Ho‘oikaika-Blas, whose home was one of the first to be burned down, said her daughters only had time to pack their uniforms and school supplies before evacuating. She thanked Patrick for helping them take home supplies and other items.

“I keep bragging to everybody about the list,” Ho‘oikaika-Blas said, noting that her daughters were able to receive everything they needed to return to school. “This is literally another store for us. I hadn’t even looked at school supplies with everything going on. They were able to get everything they needed at the store. Socks, belt, and supplies. They even got a new backpack for their cousin, who had to switch schools from Lāhainā to Paia.”

Other supplies provided to impacted families included over two dozen laptops and chargers for haumāna and their ‘ohana. All students who lost their laptop to the fires were given new ones and families could also request laptops for their other children and for work.

Māhele luna (Grades 6-8) haumāna (from left): LilyAnn Ancog, Taleah Toshikiyo, Madison Nakihei and Kayson Maielua hold laptops provided to them and their ‘ohana.
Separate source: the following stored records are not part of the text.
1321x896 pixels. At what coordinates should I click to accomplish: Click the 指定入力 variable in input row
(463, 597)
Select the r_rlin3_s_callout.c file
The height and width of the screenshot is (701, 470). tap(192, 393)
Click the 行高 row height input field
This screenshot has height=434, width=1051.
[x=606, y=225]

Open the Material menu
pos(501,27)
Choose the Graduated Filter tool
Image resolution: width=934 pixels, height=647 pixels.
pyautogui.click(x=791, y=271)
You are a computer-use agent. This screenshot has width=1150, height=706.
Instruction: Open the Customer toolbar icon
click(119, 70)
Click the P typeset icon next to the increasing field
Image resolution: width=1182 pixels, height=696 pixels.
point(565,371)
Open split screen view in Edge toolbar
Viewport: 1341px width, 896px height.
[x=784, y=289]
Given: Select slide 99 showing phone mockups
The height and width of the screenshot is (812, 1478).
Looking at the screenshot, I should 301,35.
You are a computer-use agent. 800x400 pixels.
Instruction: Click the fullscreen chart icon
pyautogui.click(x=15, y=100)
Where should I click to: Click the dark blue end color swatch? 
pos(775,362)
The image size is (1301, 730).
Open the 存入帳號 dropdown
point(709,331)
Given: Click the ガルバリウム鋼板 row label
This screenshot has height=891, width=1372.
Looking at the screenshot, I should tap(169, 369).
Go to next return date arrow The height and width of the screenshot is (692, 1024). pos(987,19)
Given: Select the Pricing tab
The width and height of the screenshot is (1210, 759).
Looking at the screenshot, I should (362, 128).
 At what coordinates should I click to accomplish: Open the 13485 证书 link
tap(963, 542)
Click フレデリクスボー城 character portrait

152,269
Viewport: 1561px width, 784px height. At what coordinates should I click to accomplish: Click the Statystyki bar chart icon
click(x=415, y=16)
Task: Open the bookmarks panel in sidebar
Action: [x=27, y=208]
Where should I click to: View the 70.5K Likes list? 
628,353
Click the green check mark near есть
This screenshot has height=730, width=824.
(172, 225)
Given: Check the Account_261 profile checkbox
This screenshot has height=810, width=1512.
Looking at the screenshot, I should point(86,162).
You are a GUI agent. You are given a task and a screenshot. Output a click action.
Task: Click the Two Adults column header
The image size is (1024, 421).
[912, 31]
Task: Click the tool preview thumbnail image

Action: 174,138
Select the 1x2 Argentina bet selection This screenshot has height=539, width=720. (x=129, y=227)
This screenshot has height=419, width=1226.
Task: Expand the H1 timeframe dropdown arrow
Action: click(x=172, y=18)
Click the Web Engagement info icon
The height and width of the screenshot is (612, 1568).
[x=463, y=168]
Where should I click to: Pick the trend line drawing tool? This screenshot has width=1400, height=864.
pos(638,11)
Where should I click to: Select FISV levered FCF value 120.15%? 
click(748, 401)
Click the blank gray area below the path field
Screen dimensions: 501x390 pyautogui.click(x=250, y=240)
KS Maui Kahana parent Jeeyun Lee said her home was spared in the fire, but her husband and sixth-grade son, Kaimakana Lum, were displaced and without electricity, internet or phone reception for two weeks. She said the school provided her a laptop and mobile Wifi device for her family and to help her continue working.

“I was just really grateful for the reach out and the coordination KS did to look out for their community,” she said, noting that this is her son’s first year at the school. “It was just the ease of mind and having his needs taken care of. Kids are so resilient. He’s just happy having friends, and he talks about lunch every day. That part of his life is very consistent and I’m beyond grateful amidst the chaos in the community.”

Ho‘oikaika-Blas also appreciated the stability school has provided to her daughters, particularly her youngest, Irie.

“She started her sixth-grade year with Covid and is now starting freshman year with her house burning down,” the mother said. “I’m trying to make her life as normal as possible.”

Ho‘oikaika-Blas said their family has stayed in a different place every week since losing their home. Despite the challenges, though, she said her daughters have persevered.

“I see my kids are more eager and willing and attentive and want to come home and do their homework because of all the support they've received,” she said. “It’s really made them work harder because they’re appreciative of all the school is doing.”

KS Maui Lahaina parent Ahlea Ho‘oikaika-Blas and ‘ohana look over Lahaina following the Aug. 8 wildfires before leaving to stay in Waiehu.

KS Maui juniors (from right) Karissa Chapman, Sydney Dubach and Reece Dean organize clothes for families impacted by the wildfires at the Keōpūolani Hale as part of their entrepreneurship class.

KS Maui parent alumni relations manager Lokelani Patrick takes inventory of laptops for impacted haumāna and their ‘ohana.

KS Maui operations staff (from left): Troy Ritte, Darrell Ines and Thor Akre push a palette of water into Keōpūolani Hale for families without safe drinking water.